_SHORT PROBLEM A_
In the article about child protection social workers, who is named as director of the British Association of Social Workers?

_TEXT_

Child protection social workers should “take more risks”

More confidence needs to be placed in child protection social
workers to enable them to take risks, according to new research by
the independent think tank Demos, writes Amy
Taylor.

The research argues that, under the present system, child
protection social workers don’t feel able to take risks so may
potentially miss out on positive outcomes.

“The approach that the system encourages is risk avoidance and
there are times that taking a risk may be better in the long term,”
explained report author Rachael Hetherington using the example of
family intervention work, where a social worker could take a risk
and intervene or decide not to and potentially allow a situation to
escalate.

Hetherington said that making a judgement on when to take a risk
was very difficult and called on the government to build social
workers’ confidence to help them achieve this.

She added that the confidence boost should be accompanied with
more professional autonomy as social workers are currently too
firmly controlled by their management.

Ian Johnson, director of the British Association of Social
Workers, said he would welcome a move to give social workers more
professional autonomy. “We would like to see more freedom, but of
course with accountability. And accountability to be a creative
professional rather than be someone that does what they are told,”

_SHORT PROBLEM B_
Count the lines in the rows below that contain the string "Uncheck", treating uppercase and lowercase as different. Give only the number.

_DATA ENTRIES_
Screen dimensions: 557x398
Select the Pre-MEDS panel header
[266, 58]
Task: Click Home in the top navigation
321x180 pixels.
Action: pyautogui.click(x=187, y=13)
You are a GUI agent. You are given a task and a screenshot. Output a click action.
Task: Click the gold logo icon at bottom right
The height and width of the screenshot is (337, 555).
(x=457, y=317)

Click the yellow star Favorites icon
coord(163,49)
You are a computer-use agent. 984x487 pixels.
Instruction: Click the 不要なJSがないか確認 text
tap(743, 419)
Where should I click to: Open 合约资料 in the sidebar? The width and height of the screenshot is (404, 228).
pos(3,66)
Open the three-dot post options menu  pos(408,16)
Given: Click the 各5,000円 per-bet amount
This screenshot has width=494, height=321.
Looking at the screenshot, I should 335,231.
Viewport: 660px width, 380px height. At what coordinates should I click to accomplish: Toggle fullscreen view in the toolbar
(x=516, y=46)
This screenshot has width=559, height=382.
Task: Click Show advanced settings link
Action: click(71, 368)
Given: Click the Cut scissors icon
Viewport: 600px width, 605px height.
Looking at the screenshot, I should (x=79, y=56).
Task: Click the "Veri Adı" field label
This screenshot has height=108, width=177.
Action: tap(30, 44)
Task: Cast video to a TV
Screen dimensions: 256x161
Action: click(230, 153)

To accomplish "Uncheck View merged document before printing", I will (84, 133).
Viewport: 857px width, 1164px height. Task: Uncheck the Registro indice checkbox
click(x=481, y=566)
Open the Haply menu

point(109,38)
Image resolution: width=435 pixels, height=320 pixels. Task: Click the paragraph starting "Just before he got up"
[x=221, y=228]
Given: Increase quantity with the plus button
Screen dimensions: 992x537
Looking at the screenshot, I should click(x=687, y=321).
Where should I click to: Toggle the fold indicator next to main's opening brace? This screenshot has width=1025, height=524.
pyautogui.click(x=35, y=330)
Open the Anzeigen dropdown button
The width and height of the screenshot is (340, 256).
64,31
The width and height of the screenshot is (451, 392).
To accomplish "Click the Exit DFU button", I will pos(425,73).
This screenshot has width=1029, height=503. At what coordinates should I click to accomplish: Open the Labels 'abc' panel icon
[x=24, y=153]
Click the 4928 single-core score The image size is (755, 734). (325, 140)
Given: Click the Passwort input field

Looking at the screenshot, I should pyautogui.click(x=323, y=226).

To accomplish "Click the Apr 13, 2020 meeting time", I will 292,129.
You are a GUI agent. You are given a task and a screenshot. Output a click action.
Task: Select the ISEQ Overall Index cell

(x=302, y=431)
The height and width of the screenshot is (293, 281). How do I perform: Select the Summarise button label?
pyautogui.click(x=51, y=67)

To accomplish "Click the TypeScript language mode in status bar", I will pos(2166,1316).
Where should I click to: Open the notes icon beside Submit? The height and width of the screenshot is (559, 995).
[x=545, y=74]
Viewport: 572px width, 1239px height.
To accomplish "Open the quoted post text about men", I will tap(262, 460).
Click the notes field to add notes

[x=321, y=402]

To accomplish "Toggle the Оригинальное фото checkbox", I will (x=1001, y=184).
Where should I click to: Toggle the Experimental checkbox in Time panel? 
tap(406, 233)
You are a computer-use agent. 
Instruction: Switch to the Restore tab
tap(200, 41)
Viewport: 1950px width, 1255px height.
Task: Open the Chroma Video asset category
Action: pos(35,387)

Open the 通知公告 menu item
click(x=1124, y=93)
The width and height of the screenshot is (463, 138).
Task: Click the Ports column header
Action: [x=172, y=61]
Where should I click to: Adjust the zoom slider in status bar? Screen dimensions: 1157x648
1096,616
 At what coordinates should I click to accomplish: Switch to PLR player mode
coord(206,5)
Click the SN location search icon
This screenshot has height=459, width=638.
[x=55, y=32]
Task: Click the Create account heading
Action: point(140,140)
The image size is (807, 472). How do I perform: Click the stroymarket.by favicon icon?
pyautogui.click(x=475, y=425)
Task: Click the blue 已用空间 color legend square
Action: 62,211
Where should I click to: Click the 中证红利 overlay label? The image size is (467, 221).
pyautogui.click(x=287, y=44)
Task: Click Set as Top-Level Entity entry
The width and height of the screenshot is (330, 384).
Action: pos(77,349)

_WRITTEN RESPONSE A_
Ian Johnson

_WRITTEN RESPONSE B_
2